Une couverture hyperlocale
Le média Mon Plateau traite quant à lui d’une échelle encore plus réduite, celle de l’hyperlocal. Gaëlle Engelberts estime qu’au-delà de l’arrondissement, il est essentiel d’avoir une couverture médiatique par quartier. « La réalité de la personne qui habite dans le Mile End est différente de celle qui habite sur Papineau ou de celle qui habite à Milton Parc. » Son média propose ainsi des infolettres différentes pour chacun des trois secteurs identifiés sur le Plateau.
En plus de l’infolettre, Mon Plateau publie des articles de nouvelles, « au départ très pratico-pratiques », selon l’éditrice, avec des informations sur les chantiers en cours, les services offerts ou les fermetures de commerce. Puis, la couverture s’est élargie à la vie démocratique, avec la couverture des conseils d’arrondissements ou la mise en avant des organismes communautaires.
Comme son confrère de l’est, Mon Plateau tire son information « à 100% » du terrain. En recrutant un journaliste, Gaëlle Engelberts avait d’ailleurs comme critère qu’il habite l’arrondissement. « C’est vraiment un emploi qui lié à la communauté », soutient l’éditrice, et l’équipe du média gagne à en faire partie.
Un journalisme d’impact
Depuis son congé maternité où elle a commencé l’infolettre, Gaëlle Engelberts s’est lancée à temps plein dans le développement de Mon Plateau. Elle dit avoir « l’impression de faire une plus grande différence dans la vie des gens » que lorsqu’elle travaillait pour de grands médias nationaux, en raison de la proximité avec son public. C’est également une fierté pour elle « d’avoir pu contribuer comme résidente du Plateau à ramener un média local dans l’arrondissement », dit-elle.

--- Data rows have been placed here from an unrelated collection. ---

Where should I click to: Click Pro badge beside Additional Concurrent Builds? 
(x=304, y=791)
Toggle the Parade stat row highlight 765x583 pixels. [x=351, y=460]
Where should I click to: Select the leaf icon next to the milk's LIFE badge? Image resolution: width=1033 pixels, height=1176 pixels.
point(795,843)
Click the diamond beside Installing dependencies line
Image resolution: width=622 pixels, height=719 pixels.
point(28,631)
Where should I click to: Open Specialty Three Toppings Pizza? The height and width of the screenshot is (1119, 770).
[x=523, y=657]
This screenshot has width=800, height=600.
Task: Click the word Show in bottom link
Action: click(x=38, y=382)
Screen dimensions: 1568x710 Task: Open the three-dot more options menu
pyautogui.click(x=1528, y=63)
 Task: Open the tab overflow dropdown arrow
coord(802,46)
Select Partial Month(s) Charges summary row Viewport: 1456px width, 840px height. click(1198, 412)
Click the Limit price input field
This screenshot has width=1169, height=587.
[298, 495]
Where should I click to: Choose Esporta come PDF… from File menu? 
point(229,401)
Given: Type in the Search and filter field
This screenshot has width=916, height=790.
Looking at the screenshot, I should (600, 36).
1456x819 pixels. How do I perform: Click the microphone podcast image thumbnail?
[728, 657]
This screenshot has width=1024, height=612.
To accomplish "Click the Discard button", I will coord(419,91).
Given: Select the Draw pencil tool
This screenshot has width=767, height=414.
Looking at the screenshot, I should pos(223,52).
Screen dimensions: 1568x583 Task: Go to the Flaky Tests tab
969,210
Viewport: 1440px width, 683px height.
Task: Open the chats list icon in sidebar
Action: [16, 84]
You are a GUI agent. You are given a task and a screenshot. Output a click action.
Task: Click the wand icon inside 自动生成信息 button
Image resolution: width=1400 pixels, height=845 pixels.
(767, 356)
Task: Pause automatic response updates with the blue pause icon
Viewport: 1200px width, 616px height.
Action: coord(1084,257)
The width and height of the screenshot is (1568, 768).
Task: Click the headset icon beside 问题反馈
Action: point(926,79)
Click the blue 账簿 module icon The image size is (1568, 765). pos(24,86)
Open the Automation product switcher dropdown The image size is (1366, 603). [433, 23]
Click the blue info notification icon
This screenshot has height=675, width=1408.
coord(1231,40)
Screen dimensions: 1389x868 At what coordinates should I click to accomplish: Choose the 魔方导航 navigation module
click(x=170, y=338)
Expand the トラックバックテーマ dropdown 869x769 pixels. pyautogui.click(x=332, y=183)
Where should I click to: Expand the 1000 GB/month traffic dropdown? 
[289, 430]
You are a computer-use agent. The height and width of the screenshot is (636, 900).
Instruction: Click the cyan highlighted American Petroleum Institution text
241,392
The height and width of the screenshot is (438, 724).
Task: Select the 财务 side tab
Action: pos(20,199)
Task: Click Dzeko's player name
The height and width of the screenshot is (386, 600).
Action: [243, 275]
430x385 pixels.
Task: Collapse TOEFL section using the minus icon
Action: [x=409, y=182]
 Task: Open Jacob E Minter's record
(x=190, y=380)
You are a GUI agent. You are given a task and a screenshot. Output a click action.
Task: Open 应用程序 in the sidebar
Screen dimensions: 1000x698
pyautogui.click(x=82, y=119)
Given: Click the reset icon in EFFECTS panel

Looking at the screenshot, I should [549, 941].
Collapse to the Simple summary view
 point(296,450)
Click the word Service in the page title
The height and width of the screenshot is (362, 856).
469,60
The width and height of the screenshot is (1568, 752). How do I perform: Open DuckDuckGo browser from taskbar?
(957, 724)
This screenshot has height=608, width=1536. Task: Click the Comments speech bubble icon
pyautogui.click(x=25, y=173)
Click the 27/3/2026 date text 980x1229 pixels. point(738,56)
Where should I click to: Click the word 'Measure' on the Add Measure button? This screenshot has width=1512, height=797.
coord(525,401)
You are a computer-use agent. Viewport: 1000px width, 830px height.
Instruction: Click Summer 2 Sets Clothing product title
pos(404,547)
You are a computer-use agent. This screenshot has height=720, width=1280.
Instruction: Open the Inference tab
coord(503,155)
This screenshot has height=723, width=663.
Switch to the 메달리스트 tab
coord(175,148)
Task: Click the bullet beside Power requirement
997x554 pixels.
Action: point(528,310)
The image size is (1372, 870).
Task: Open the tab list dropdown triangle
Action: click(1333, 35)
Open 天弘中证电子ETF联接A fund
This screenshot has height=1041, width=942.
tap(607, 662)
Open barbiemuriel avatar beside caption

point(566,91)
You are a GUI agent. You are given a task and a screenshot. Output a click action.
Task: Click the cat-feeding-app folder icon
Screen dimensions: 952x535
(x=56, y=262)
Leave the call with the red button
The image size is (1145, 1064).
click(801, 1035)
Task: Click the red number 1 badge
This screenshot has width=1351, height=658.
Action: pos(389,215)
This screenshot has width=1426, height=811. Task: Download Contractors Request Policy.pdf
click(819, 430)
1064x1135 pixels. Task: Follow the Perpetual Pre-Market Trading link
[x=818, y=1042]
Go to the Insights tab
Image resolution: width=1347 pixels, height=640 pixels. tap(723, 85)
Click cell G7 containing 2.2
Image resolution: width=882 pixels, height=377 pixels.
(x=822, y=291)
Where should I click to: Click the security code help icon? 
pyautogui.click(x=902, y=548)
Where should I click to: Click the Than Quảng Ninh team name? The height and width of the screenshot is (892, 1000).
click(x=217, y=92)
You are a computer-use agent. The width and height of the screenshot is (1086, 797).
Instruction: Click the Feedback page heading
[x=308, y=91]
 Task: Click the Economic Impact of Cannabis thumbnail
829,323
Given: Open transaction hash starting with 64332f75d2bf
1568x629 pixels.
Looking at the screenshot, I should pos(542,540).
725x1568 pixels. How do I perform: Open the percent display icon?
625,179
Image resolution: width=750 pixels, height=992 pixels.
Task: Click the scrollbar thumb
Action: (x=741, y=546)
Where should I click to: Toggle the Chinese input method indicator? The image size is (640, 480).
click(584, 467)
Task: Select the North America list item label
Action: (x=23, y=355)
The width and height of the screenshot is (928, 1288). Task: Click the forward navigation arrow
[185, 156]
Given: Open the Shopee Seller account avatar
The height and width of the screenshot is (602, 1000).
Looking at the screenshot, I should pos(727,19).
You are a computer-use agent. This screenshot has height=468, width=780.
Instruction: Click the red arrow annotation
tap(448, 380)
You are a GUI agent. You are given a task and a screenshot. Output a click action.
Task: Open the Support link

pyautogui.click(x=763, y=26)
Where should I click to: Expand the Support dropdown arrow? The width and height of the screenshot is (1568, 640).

Quant à Justine Aubry, c’est le traitement long de la couverture locale qui lui a particulièrement plu en tant que journaliste. « On va prendre le temps de vraiment trouver la réponse à nos questions, de soulever l’enjeu, de trouver un angle, d’appeler les gens », apprécie-t-elle. Le tout entourée d’une « petite équipe passionnée ».
Une constante fragilité financière
Bien qu’essentiels, les médias locaux demeurent fragiles en raison d’un contexte économique difficile pour les médias – d’autant plus pour les plus petits d’entre eux. Gaëlle Engelberts évoque à ce titre la fermeture du journal Métro en 2023 pour des raisons financières, « ce qui restait de la presse locale » sur le Plateau selon elle.
« C’est sûr que ce n’est pas facile au niveau financier pour les médias », admet Justine Aubry, « il faut être très créatif pour trouver des moyens d’être rentable ». Les responsables des médias locaux travaillent alors à chercher des subventions, des partenaires publicitaires, des abonnements et des dons, afin de diversifier leurs sources de revenu et de limiter les risques.
Malgré cela, les personnes à la tête de ces médias disent rester optimistes et redoubler d’efforts. « Tout ça pour continuer notre mission », rappelle Justine Aubry, celle de « fournir un journalisme local de qualité ».